=== Problem requirements ===
Output, word for word, the lines of this listing that fall between the line with "Open the 选项(O) menu" and the line with "Task: Click Andrew Mabry's profile photo", counting both of those lines, and no others.

*** Input for this task ***

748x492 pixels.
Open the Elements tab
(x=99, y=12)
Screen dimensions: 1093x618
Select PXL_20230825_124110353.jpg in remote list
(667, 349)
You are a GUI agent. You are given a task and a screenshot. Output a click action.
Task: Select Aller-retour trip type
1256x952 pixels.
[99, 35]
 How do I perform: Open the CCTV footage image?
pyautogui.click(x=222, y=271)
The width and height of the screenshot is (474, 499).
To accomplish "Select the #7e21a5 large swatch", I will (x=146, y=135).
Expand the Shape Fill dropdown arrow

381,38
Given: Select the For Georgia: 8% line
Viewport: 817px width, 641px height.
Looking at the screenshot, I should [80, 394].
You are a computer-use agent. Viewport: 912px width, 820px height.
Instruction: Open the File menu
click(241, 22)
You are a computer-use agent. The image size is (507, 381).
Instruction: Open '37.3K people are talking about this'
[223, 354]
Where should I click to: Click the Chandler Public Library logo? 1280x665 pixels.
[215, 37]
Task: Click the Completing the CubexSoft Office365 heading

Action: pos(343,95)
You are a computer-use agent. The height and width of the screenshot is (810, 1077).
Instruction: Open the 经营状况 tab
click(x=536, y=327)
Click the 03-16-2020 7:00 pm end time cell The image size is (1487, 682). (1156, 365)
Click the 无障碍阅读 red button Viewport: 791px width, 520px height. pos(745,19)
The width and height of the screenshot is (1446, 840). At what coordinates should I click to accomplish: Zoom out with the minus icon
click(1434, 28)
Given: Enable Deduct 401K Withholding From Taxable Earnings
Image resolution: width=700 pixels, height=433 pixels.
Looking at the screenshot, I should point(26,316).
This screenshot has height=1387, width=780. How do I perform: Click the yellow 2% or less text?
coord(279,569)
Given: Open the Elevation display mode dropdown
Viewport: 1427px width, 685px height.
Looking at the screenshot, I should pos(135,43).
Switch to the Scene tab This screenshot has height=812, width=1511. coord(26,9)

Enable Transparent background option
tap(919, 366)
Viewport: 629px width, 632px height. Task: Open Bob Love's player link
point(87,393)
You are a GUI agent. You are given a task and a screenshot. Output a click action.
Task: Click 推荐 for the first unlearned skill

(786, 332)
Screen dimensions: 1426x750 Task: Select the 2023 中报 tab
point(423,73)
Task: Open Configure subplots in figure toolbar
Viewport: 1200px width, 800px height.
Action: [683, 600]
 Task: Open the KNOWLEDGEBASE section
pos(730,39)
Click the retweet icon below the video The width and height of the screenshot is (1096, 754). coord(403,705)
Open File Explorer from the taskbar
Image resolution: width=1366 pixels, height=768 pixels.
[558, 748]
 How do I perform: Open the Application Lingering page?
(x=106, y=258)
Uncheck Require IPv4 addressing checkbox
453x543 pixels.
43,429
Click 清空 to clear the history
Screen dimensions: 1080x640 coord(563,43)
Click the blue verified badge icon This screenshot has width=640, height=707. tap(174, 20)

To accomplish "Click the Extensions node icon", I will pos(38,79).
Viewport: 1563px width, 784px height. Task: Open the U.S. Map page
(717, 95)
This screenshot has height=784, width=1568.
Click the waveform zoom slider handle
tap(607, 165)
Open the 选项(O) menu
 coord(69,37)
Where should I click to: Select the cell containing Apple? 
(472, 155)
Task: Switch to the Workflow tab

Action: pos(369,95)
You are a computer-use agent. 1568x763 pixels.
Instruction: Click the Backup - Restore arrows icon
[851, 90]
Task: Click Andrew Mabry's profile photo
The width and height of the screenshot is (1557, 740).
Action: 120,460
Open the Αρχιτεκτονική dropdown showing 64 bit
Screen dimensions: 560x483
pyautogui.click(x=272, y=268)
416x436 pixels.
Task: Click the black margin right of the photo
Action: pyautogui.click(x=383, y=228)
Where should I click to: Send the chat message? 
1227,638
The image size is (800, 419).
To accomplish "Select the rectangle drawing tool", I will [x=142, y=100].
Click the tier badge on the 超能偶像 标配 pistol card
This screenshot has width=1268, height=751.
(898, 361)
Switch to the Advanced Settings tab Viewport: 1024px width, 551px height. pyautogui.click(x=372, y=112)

*** End of Input for this task ***

=== Response to this task ===
Open the 选项(O) menu
 coord(69,37)
Where should I click to: Select the cell containing Apple? 
(472, 155)
Task: Switch to the Workflow tab

Action: pos(369,95)
You are a computer-use agent. 1568x763 pixels.
Instruction: Click the Backup - Restore arrows icon
[851, 90]
Task: Click Andrew Mabry's profile photo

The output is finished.